I successfully managed to use Huggingface transformers with Pytorch using a single GPU.
Now, I’m trying to use multiple gpus with DataParallel
. While wrapped in DataParallel
, my model begins as follows:
DataParallel(
(module): DataParallel(
(module): CustomTransformerModel(
(transformer): RobertaForSequenceClassification(
(roberta): RobertaModel(
(embeddings): RobertaEmbeddings(
(word_embeddings): Embedding(50265, 768, padding_idx=1)
(position_embeddings): Embedding(514, 768, padding_idx=1)
(token_type_embeddings): Embedding(1, 768)
(LayerNorm): LayerNorm((768,), eps=1e-05, elementwise_affine=True)
[...]
etc..
Whareas while NOT wrapped in DataParallel, the model look like this:
CustomTransformerModel(
(transformer): RobertaForSequenceClassification(
(roberta): RobertaModel(
(embeddings): RobertaEmbeddings(
(word_embeddings): Embedding(50265, 768, padding_idx=1)
(position_embeddings): Embedding(514, 768, padding_idx=1)
(token_type_embeddings): Embedding(1, 768)
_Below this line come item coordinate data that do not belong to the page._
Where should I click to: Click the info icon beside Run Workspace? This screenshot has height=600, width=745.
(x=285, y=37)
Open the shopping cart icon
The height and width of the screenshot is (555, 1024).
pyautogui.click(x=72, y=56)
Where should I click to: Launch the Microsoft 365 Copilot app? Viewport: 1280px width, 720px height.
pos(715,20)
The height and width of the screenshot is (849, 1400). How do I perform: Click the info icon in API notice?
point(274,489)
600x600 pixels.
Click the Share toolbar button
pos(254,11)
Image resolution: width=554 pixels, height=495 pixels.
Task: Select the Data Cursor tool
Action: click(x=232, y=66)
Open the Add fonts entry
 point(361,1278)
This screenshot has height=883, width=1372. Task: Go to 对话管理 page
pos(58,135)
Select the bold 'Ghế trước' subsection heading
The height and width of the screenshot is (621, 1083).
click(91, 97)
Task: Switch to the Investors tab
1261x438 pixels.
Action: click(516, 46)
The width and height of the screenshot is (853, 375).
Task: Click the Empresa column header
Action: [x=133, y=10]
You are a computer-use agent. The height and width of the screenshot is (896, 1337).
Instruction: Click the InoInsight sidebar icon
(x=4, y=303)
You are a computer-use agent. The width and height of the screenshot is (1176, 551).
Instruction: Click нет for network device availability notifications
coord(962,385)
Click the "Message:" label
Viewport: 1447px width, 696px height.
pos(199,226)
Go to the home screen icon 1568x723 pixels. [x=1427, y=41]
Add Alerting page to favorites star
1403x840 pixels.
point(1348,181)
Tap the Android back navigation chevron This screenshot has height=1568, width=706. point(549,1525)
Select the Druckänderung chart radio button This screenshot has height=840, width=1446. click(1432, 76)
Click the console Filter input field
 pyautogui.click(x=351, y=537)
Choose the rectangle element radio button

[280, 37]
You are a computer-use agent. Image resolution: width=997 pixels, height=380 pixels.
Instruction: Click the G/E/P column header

(LayerNorm): LayerNorm((768,), eps=1e-05, elementwise_affine=True)
[...]
etc
As I try to reach the transformer
as it is wrapped in DataParallel
, I incur in the (predictable) error: AttributeError: 'DataParallel' object has no attribute 'transformer'
.
I ran a quick search and found this thread: How to reach model attributes wrapped by nn.DataParallel?
but still, model.module.transformer
outputs AttributeError: 'DataParallel' object has no attribute 'transformer'
.
The thread is old though (2017).
How can I reach transformer
attribute with Pytorch 1.3.1? Thanks!!